The administration at Ocean Park Zoo is excited as the chance of pregnancy through natural mating in giant pandas is higher than through artificial insemination.
Both pandas arrived in the zoo in 2007. Attempts to get them to mate were begun in 2010 but had not succeeded thus far.
Giant pandas are notorious for their poor chances of mating and reproducing. Female pandas only ovulate once a year.
In addition, a male panda apparently has only about 36 to 40 hours to inseminate the female while she has an egg that's ready to go.
Asiatic lion census postponed
The much-awaited Asiatic Lion census that was to take place in mid-May has been postponed owing to the national lockdown over novel coronavirus disease (COVID-19), according to a media report. Gujarat’s forest and environment minister Ganpat Vasava has confirmed the news.

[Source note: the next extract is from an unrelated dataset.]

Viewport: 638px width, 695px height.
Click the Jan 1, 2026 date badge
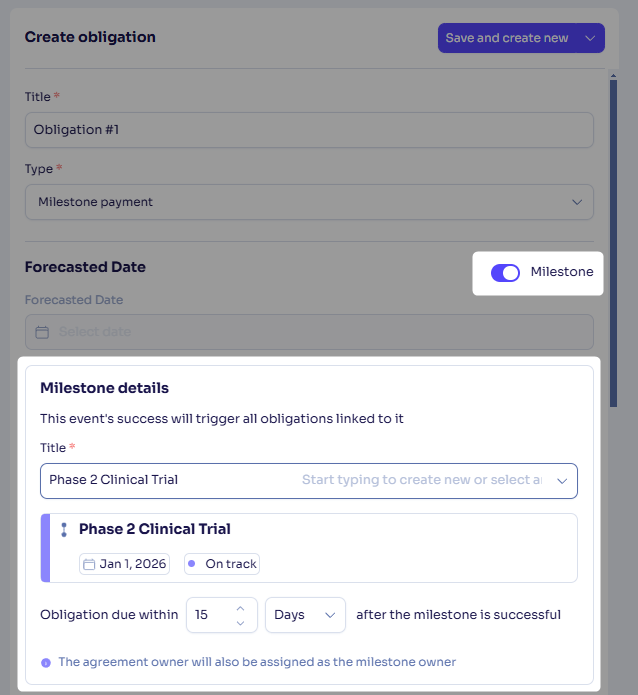pyautogui.click(x=125, y=564)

The census has primarily been postponed since there has not been enough time to make necessary preparations. Usually, the appointment of volunteers and their training is supposed to be completed 15 days before the census begins. This time, the registration has not even begun.
According to forest department officials, the census will now be held in November or December.

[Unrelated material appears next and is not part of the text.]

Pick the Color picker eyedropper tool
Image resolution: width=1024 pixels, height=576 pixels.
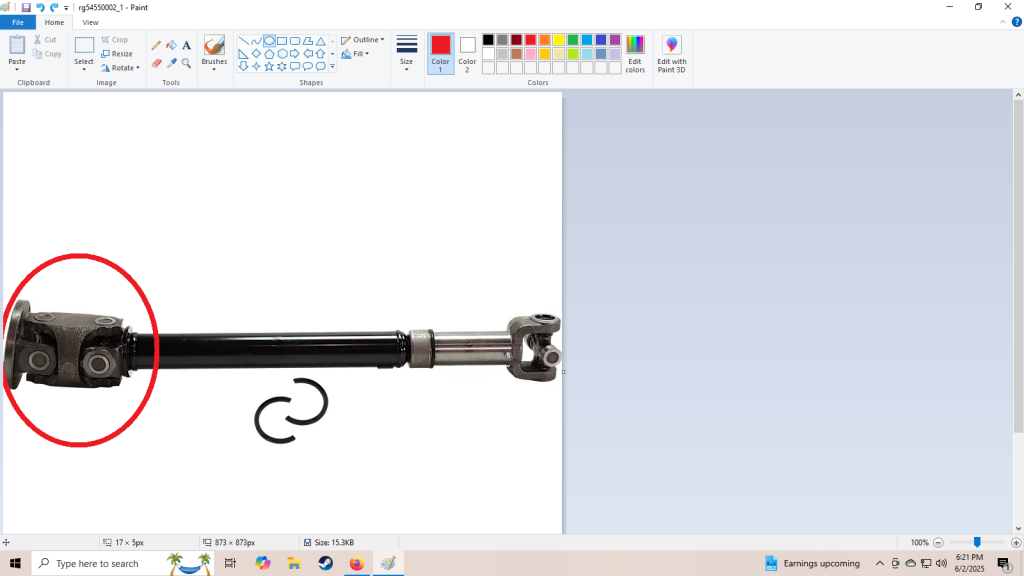[171, 63]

National Board for Wildlife hasn’t met even once since 2014
India's National Board for Wildlife (NBWL) hasn't met in six years. Policy decisions and clearances have, meanwhile, come from a standing committee, to the dismay of experts.
On April 7, 2020, Union Minister for Environment, Forest and Climate Change, Prakash Javadekar tweeted about giving wildlife clearances to projects in 11 states.

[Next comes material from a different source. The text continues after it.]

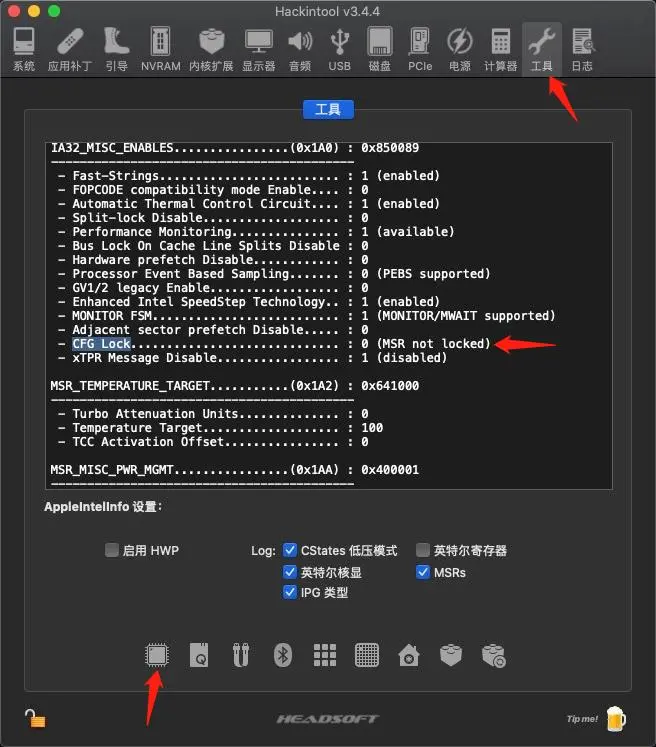The image size is (656, 747).
Task: Click the dense dotted grid icon
Action: click(367, 655)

“I chaired the meeting of the Standing Committee of NBWL today through VC (Video Conference) and approved wildlife clearance for a number of developmental project proposals submitted by 11 states,” the minister tweeted.
The projects were cleared by the Standing Committee of the NBWL.
“Under the provisions of the Wild Life (Protection) Act, 1972 (WLPA), the NBWL can constitute a Standing Committee, but the board has to meet at least twice a year. But the board hasn’t met even once since 2014,” Ritwick Dutta, environment lawyer, said.
The NBWL is chaired by the Prime Minister according to the WLPA. The NBWL has 47 members including the chairperson. Among these, 19 members are ex-officio members. Every new government constitutes a new board, based on the provisions of the WLPA, with the new PM as the chair.
The Standing Committee’s function is to regulate land diversion within Protected Areas and Eco Sensitive Zones, making it a purely project clearance body. The NBWL, on the other hand, has the power to deal with policy-level decisions on wildlife.
Elephants killed 527 humans in Odisha in 6 years: Wildlife group
Wild elephants in Odisha have killed 527 people in the last six years and this year, it may only get worse, statistics by a non-profit have shown.
The 527 people were killed between April 1, 2014 and March 31, 2020. The state has already reported eight human deaths just six days into the current year — 2020-21.
In the year through March 31, 204 human-elephant encounters happened in Odisha in which 115 people were killed and 132 were injured. “These figures could well be one of the highest human casualties ever recorded in a particular year in any state in India. Last year’s figures are very alarming considering the fact that on an average, the year witnessed approximately one human-elephant encounter every two days and a human got killed every three days,” Biswajit Mohanty, secretary of Wildlife Society of Odisha, said.